** Opening Exercise material block **

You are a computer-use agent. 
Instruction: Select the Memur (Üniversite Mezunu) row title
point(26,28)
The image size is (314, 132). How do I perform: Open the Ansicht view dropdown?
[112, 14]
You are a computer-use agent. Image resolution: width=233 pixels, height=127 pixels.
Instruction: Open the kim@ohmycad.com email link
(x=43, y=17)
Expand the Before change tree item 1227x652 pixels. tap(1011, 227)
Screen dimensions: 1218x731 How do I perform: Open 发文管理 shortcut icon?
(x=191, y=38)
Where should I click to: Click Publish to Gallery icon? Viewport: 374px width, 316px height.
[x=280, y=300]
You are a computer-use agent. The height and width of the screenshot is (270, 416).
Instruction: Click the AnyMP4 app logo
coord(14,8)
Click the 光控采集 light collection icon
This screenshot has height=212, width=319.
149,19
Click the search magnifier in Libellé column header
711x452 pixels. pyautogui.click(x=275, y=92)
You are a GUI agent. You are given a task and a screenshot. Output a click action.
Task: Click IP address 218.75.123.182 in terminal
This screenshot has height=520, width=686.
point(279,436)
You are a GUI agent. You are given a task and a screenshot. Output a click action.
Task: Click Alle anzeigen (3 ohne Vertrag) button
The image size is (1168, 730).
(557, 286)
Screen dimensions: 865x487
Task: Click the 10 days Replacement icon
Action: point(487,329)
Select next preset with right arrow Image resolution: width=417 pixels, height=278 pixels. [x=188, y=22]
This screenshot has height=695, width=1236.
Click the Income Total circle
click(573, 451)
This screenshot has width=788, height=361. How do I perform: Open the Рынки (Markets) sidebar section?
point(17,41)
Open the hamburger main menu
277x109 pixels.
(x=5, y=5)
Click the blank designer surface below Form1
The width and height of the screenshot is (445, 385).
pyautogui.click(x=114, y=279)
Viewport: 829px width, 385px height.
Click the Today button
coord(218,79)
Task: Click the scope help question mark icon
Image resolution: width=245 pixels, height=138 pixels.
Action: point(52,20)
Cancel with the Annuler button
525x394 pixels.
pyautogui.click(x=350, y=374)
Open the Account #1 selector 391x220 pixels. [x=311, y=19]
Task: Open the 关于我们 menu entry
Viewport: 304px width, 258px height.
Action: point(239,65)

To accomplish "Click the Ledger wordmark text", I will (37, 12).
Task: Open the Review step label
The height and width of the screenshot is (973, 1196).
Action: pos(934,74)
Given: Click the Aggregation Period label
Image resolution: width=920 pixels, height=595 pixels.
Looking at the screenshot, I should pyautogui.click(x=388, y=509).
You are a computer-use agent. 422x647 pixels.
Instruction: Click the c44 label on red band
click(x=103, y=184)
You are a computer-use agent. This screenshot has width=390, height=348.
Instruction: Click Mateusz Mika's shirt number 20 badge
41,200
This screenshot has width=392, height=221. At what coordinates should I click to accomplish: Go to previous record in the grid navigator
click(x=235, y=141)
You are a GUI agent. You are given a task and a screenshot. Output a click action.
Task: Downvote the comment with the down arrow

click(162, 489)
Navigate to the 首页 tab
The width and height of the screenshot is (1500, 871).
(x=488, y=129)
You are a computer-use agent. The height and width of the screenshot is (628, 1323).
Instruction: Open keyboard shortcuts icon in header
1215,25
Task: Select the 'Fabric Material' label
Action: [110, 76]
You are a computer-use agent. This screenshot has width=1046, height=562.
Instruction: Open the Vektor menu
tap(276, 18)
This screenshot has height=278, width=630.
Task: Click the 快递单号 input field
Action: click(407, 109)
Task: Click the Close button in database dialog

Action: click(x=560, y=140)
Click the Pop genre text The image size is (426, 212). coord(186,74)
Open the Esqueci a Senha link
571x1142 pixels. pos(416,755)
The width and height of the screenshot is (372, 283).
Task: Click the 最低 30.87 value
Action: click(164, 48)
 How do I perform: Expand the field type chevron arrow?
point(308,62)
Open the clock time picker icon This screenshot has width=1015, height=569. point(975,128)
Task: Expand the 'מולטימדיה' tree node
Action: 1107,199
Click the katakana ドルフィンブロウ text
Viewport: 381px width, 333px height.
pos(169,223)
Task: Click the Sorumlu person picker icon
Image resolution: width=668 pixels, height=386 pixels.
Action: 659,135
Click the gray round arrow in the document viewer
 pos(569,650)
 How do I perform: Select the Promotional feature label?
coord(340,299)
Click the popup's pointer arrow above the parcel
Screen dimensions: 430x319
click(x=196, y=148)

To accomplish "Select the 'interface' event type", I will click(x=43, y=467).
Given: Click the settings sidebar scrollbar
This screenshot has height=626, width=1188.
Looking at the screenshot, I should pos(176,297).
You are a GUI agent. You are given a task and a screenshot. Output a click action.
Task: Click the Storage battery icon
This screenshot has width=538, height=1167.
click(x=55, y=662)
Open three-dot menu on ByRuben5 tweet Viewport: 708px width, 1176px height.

** Closing Exercise material block **

# [Task brief]
Please output the complete data exactly.

# [Exercise solution]
You are a computer-use agent. 
Instruction: Select the Memur (Üniversite Mezunu) row title
point(26,28)
The image size is (314, 132). How do I perform: Open the Ansicht view dropdown?
[112, 14]
You are a computer-use agent. Image resolution: width=233 pixels, height=127 pixels.
Instruction: Open the kim@ohmycad.com email link
(x=43, y=17)
Expand the Before change tree item 1227x652 pixels. tap(1011, 227)
Screen dimensions: 1218x731 How do I perform: Open 发文管理 shortcut icon?
(x=191, y=38)
Where should I click to: Click Publish to Gallery icon? Viewport: 374px width, 316px height.
[x=280, y=300]
You are a computer-use agent. The height and width of the screenshot is (270, 416).
Instruction: Click the AnyMP4 app logo
coord(14,8)
Click the 光控采集 light collection icon
This screenshot has height=212, width=319.
149,19
Click the search magnifier in Libellé column header
711x452 pixels. pyautogui.click(x=275, y=92)
You are a GUI agent. You are given a task and a screenshot. Output a click action.
Task: Click IP address 218.75.123.182 in terminal
This screenshot has height=520, width=686.
point(279,436)
You are a GUI agent. You are given a task and a screenshot. Output a click action.
Task: Click Alle anzeigen (3 ohne Vertrag) button
The image size is (1168, 730).
(557, 286)
Screen dimensions: 865x487
Task: Click the 10 days Replacement icon
Action: point(487,329)
Select next preset with right arrow Image resolution: width=417 pixels, height=278 pixels. [x=188, y=22]
This screenshot has height=695, width=1236.
Click the Income Total circle
click(573, 451)
This screenshot has width=788, height=361. How do I perform: Open the Рынки (Markets) sidebar section?
point(17,41)
Open the hamburger main menu
277x109 pixels.
(x=5, y=5)
Click the blank designer surface below Form1
The width and height of the screenshot is (445, 385).
pyautogui.click(x=114, y=279)
Viewport: 829px width, 385px height.
Click the Today button
coord(218,79)
Task: Click the scope help question mark icon
Image resolution: width=245 pixels, height=138 pixels.
Action: point(52,20)
Cancel with the Annuler button
525x394 pixels.
pyautogui.click(x=350, y=374)
Open the Account #1 selector 391x220 pixels. [x=311, y=19]
Task: Open the 关于我们 menu entry
Viewport: 304px width, 258px height.
Action: point(239,65)

To accomplish "Click the Ledger wordmark text", I will (37, 12).
Task: Open the Review step label
The height and width of the screenshot is (973, 1196).
Action: pos(934,74)
Given: Click the Aggregation Period label
Image resolution: width=920 pixels, height=595 pixels.
Looking at the screenshot, I should pyautogui.click(x=388, y=509).
You are a computer-use agent. 422x647 pixels.
Instruction: Click the c44 label on red band
click(x=103, y=184)
You are a computer-use agent. This screenshot has width=390, height=348.
Instruction: Click Mateusz Mika's shirt number 20 badge
41,200
This screenshot has width=392, height=221. At what coordinates should I click to accomplish: Go to previous record in the grid navigator
click(x=235, y=141)
You are a GUI agent. You are given a task and a screenshot. Output a click action.
Task: Downvote the comment with the down arrow

click(162, 489)
Navigate to the 首页 tab
The width and height of the screenshot is (1500, 871).
(x=488, y=129)
You are a computer-use agent. The height and width of the screenshot is (628, 1323).
Instruction: Open keyboard shortcuts icon in header
1215,25
Task: Select the 'Fabric Material' label
Action: [110, 76]
You are a computer-use agent. This screenshot has width=1046, height=562.
Instruction: Open the Vektor menu
tap(276, 18)
This screenshot has height=278, width=630.
Task: Click the 快递单号 input field
Action: click(407, 109)
Task: Click the Close button in database dialog

Action: click(x=560, y=140)
Click the Pop genre text The image size is (426, 212). coord(186,74)
Open the Esqueci a Senha link
571x1142 pixels. pos(416,755)
The width and height of the screenshot is (372, 283).
Task: Click the 最低 30.87 value
Action: click(164, 48)
 How do I perform: Expand the field type chevron arrow?
point(308,62)
Open the clock time picker icon This screenshot has width=1015, height=569. point(975,128)
Task: Expand the 'מולטימדיה' tree node
Action: 1107,199
Click the katakana ドルフィンブロウ text
Viewport: 381px width, 333px height.
pos(169,223)
Task: Click the Sorumlu person picker icon
Image resolution: width=668 pixels, height=386 pixels.
Action: 659,135
Click the gray round arrow in the document viewer
 pos(569,650)
 How do I perform: Select the Promotional feature label?
coord(340,299)
Click the popup's pointer arrow above the parcel
Screen dimensions: 430x319
click(x=196, y=148)

To accomplish "Select the 'interface' event type", I will click(x=43, y=467).
Given: Click the settings sidebar scrollbar
This screenshot has height=626, width=1188.
Looking at the screenshot, I should pos(176,297).
You are a GUI agent. You are given a task and a screenshot. Output a click action.
Task: Click the Storage battery icon
This screenshot has width=538, height=1167.
click(x=55, y=662)
Open three-dot menu on ByRuben5 tweet Viewport: 708px width, 1176px height.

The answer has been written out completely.